Ex Member of the House of Assembly of the British Virgin Islands for the Sixth District
- Incumbent
- Assumed office 9 November 2011
- Preceded by: Omar Hodge

Personal details
- Born: June 5, 1960 (age 65)
- Party: National Democratic Party (2011–2020) Virgin Islands Party (2020–present)

= Alvera Maduro-Caines =

British Virgin Islands politician

Alvera Maduro-Caines is a British Virgin Islands politician. She is a ex member of the House of Assembly of the British Virgin Islands for the Sixth District, a position that she has held since the 2011 general election. She was originally elected as a representative of the National Democratic Party but in 2020, she crossed the floor to join the Virgin Islands Party. She is the current Junior Minister for Culture and Tourism.

== Early life ==
She attended BVI High School in Tortola from 1971 to 1976, and the Gary Training Center in Texas from 1977 to 1979. She began her career in 1979 as a registry clerk for the Government of the British Virgin Islands before joining Devcon International as an accounts clerk in 1980. She was an officer manager and human resources officer for the British Virgin Islands Philatelic Bureau for a year, before joining Citco B.V.I. Limited as a system operator, legal secretary, office manager and supervisor of operations. From 2004 to 2011, she was assistant post mistress for the Government of the British Virgin Islands.

== Political career ==
Maduro-Caines was first elected to the House of Assembly of the British Virgin Islands in the 2011 general election. She ran on a promise to establish a trade school for young people in the district and improving the physical infrastructure. Her opponent, Omar Hodge, referred to her as "the lady with the bag". She was a representative for the Sixth District and served primarily as a backbencher for the National Democratic Party (NDP), although she briefly held the position of Junior Minister of Trade, Investment Promotion and Consumer Affairs. The NDP lost in the 2019 general election, allowing the Virgin Islands Party (VIP) to take the majority, although Maduro-Caines retained her seat.

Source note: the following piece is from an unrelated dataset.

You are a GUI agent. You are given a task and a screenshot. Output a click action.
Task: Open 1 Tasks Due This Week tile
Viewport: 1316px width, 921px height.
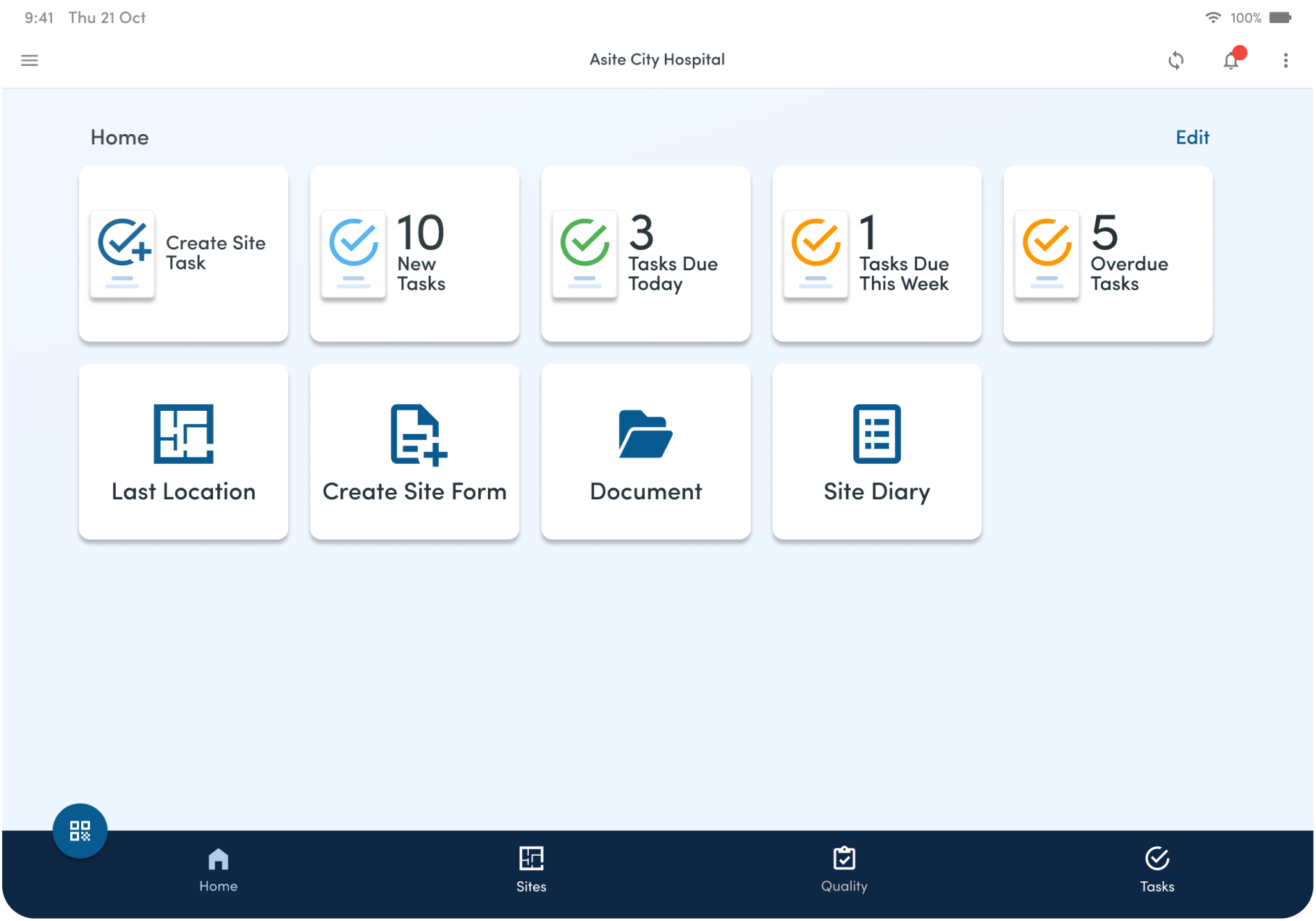[876, 254]
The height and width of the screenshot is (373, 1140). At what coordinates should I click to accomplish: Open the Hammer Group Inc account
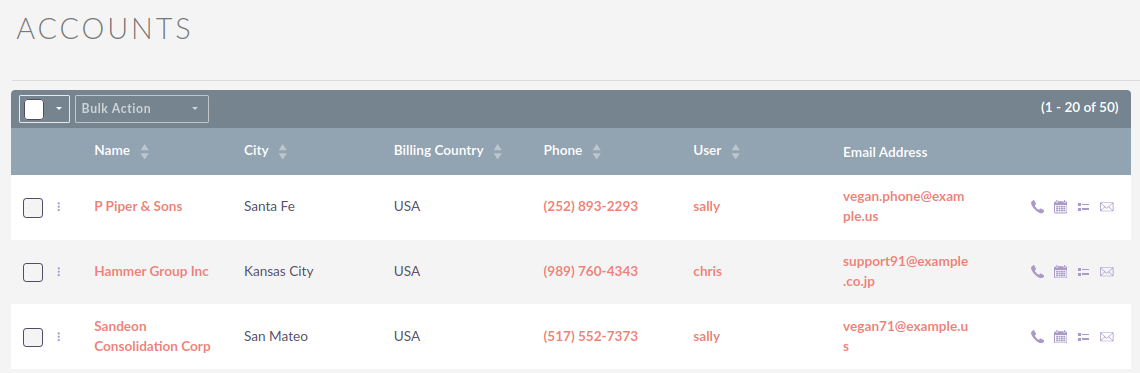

On 20 January 2020, Maduro-Caines "crossed the floor" to join Premier Andrew Fahie as a member of the VIP. This increased the party's majority to nine and its number of female members to three. During the debate on constitutional review on 27 June 2020, she advocated for the constitution to define marriage to prevent the legalisation of same-sex marriage. She served as the acting Minister for Education, Culture, Youth Affairs, Fisheries and Agriculture from 27 February 2022 to 4 March 2022 while Natalio Wheatley was attending a CARICOM summit. On 5 May 2022, as part of the swearing in of the new Unity Government, Maduro-Caines was appointed as the Junior Minister for Tourism. Her portfolio was expanded on 27 October 2022 to include culture and Maduro-Caines became the Junior Minister of Culture and Tourism.

== Personal life ==
She is married to Emmett Caines until his death in 2022 and they have two children.